Methods to evaluate the lifetime and performance characteristics of lithium-ion batteries in a short period are becoming increasingly important. In particular, previous studies have revealed that battery capacity measurements based on high-precision measurements of charge/discharge current can be useful analysis tools for estimating not only the lifetime of long-life batteries, but also the battery behavior and state at a certain point. Precise coulomb measurements were performed on a commercially available Fe-based lithium-ion cell (rated capacity of 3 Ah), which is expected to have a long life and suitable for evaluation by this measurement, by changing the C-rate and rest time. The coulombic efficiency, coulombic loss, and discharge capacity loss were calculated and quantitatively compared.

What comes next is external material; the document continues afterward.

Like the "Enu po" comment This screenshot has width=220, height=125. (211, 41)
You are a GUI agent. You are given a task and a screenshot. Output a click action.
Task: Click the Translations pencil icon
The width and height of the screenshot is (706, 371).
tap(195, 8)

The reversible loss was also estimated in this battery system. A highly accurate proportional relationship was found between the coulombic loss and the discharge capacity loss, that is, the amount of capacity degradation. This means that the discharge capacity loss could be estimated from the coulombic loss regardless of the test conditions. It was also observed that degradation and the reversible loss, which are different phenomena, always exist in equal proportions even if the test conditions change. Furthermore, tests normalized by the cycling test time were also carried out. The results of a detailed study of the discharge capacity loss indicate that the degradation during cycle operation could be separated into cycle-dependent and cycle-independent degradation by the analysis method we constructed.